Dysregulation of SUMOylation During Hibernation

Abstract

Hibernation is a dynamic process wherein animals oscillate between states of torpor and interbout arousal (IBA). IBA is characterized by a return to euthermy from the low temperatures and depressed metabolic rates of torpor. During late torpor (LT), the golden‐mantled ground squirrel, Spermophilus lateralis, must survive temperatures as low as −2º C at only 1% of active metabolic rates. As a result, cells may lose the ability to regulate key processes such as SUMOylation, which is involved in protein stabilization and transcriptional regulation. It has recently been shown that SUMO‐conjugate levels increase significantly during torpor. Here we present evidence that the observed increase in SUMO‐conjugate levels results from an inability to regulate SUMOylation at the low temperatures of torpor.

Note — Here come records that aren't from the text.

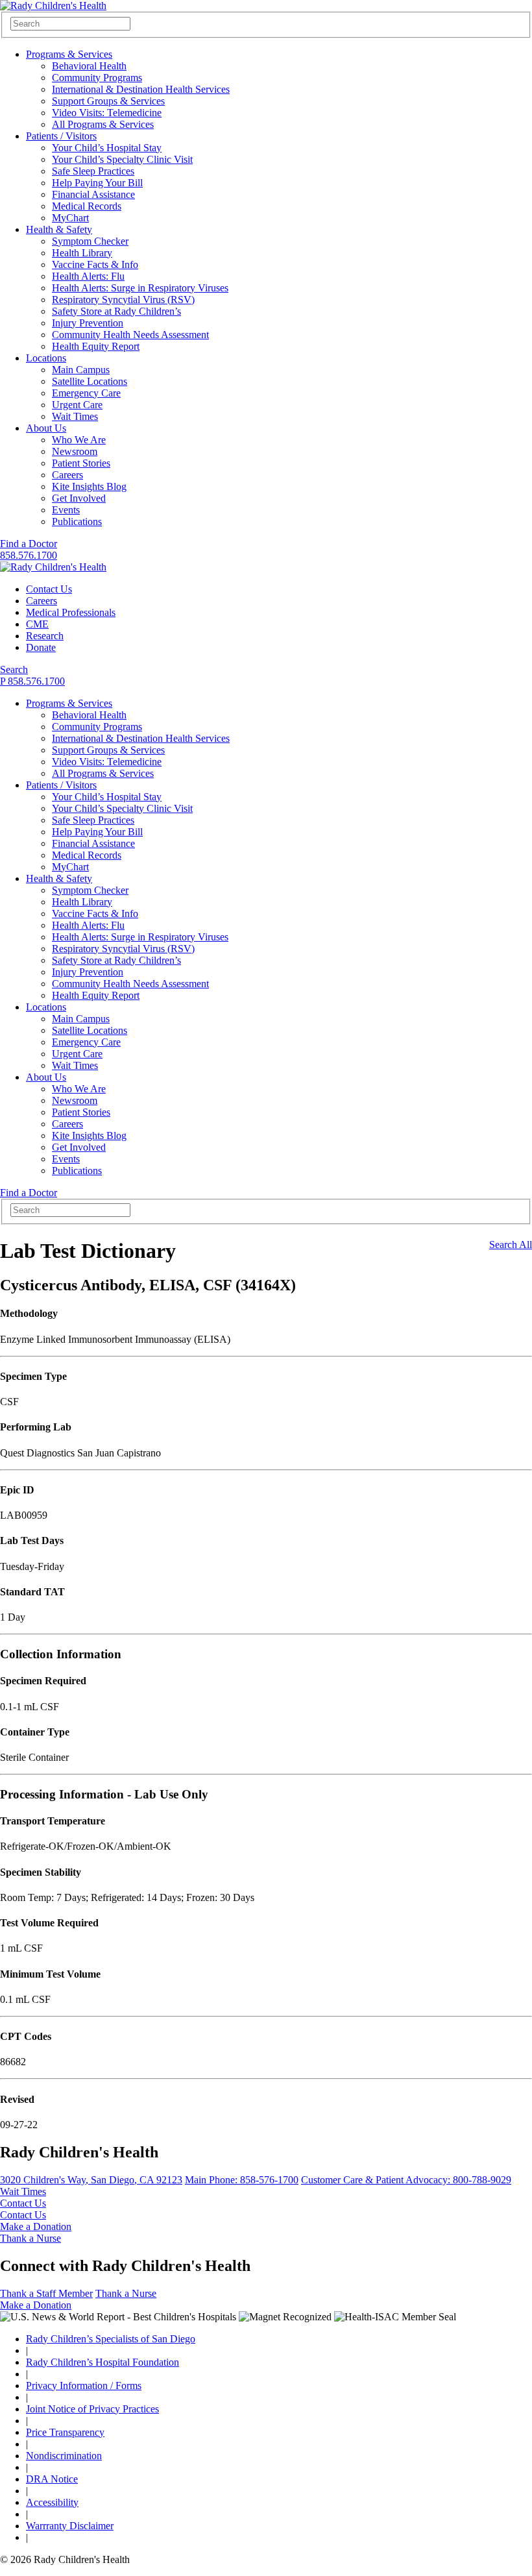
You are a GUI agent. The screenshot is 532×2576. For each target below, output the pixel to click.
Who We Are (79, 439)
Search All (510, 1244)
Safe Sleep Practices (93, 171)
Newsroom (74, 451)
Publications (77, 521)
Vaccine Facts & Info (95, 264)
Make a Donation (35, 2226)
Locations (46, 357)
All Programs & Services (103, 124)
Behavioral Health (89, 65)
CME (37, 624)
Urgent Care (77, 404)
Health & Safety (59, 229)
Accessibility (52, 2502)
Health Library (82, 252)
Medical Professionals (70, 612)
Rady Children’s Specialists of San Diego (110, 2338)
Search (14, 669)
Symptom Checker (90, 241)
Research (45, 635)
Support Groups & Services (108, 100)
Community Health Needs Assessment (130, 334)
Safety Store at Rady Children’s (116, 311)
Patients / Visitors (61, 135)
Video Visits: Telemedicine (107, 112)
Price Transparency (65, 2432)
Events (66, 509)
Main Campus (81, 369)
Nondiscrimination (64, 2455)
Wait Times (75, 416)
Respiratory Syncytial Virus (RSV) (123, 299)
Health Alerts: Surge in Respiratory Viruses (140, 287)
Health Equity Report (95, 346)
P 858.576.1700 (32, 681)
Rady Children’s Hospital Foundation (102, 2362)
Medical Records (86, 206)
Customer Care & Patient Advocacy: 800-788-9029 (406, 2179)
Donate (41, 647)
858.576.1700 (28, 555)
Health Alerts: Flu (88, 276)
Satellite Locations (89, 381)
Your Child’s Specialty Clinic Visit (122, 159)
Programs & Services (69, 54)
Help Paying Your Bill (97, 182)
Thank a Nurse (30, 2238)
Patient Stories (81, 463)
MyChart (70, 217)
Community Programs (97, 77)
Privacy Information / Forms (83, 2385)
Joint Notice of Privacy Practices (92, 2408)
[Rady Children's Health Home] (53, 5)
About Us (46, 428)
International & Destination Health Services (141, 89)
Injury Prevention (87, 322)
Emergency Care (86, 393)
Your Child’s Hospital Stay (107, 147)
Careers (67, 474)
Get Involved (79, 498)
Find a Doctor (28, 543)
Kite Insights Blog (89, 486)
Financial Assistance (93, 194)
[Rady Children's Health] (53, 566)
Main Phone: (241, 2179)
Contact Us (49, 589)
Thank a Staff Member (46, 2293)
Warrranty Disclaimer (70, 2525)
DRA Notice (52, 2478)
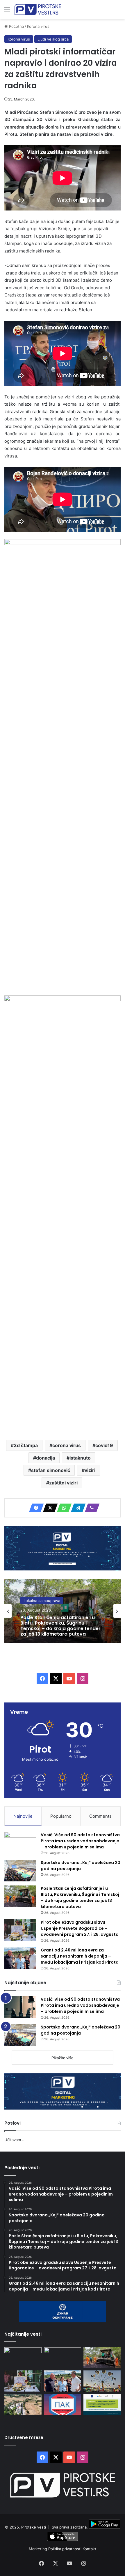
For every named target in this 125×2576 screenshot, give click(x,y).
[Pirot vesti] (38, 9)
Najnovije (23, 1816)
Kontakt (89, 2548)
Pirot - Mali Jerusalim (43, 1600)
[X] (48, 1508)
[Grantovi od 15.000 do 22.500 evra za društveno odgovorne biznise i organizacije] (102, 2404)
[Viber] (90, 1508)
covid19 (104, 1445)
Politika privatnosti (65, 2548)
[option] (62, 1611)
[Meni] (7, 11)
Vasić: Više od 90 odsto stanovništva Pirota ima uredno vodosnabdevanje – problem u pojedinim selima (80, 1841)
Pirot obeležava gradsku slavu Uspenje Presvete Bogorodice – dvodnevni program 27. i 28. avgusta (57, 1625)
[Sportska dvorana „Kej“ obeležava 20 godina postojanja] (20, 1870)
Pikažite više (62, 2057)
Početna (16, 26)
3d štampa (26, 1445)
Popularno (61, 1816)
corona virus (66, 1445)
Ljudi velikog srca (53, 39)
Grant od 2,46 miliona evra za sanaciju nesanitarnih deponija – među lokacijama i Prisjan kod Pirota (80, 1956)
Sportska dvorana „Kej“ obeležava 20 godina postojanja (80, 1866)
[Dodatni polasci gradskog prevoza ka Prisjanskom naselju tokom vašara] (102, 2380)
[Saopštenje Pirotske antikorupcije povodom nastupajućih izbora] (62, 2404)
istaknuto (80, 1458)
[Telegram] (76, 1508)
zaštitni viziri (63, 1483)
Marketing (38, 2548)
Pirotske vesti (33, 2527)
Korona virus (38, 26)
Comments (100, 1816)
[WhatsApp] (62, 1508)
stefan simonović (50, 1470)
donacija (45, 1458)
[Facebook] (34, 1508)
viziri (90, 1470)
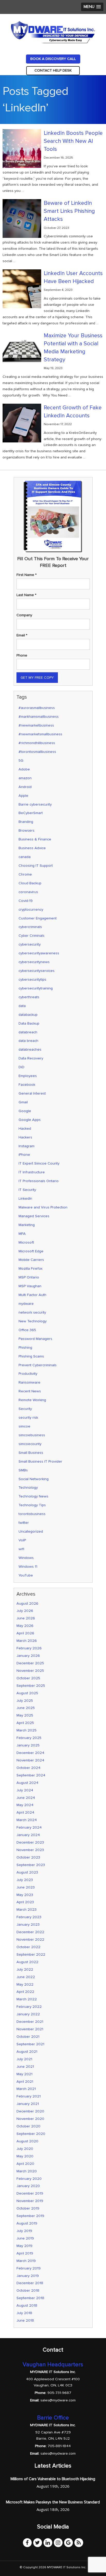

We show that SUMOylation occurs at >20% of maximum rates at 0º C and that SUMOylation rates are not significantly different between LT, IBA, or summer active (SA) lysates at temperatures spanning 0º C to 37º C. We propose that the observed increase in SUMO‐conjugate levels during torpor is due to an inability to regulate SUMOylation combined with reduced de‐SUMOylation rates, rather than an increase in SUMOylation rates. We are currently working to identify targets of SUMOylation during hibernation, and relate these findings to their relevant cellular processes.